The entries should be written out again exactly as they read.

(Data records)
.....

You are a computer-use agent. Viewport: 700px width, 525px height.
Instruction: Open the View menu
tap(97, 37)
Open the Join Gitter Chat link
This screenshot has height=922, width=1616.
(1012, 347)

.....

• **Answer to this exercise**
You are a computer-use agent. Viewport: 700px width, 525px height.
Instruction: Open the View menu
tap(97, 37)
Open the Join Gitter Chat link
This screenshot has height=922, width=1616.
(1012, 347)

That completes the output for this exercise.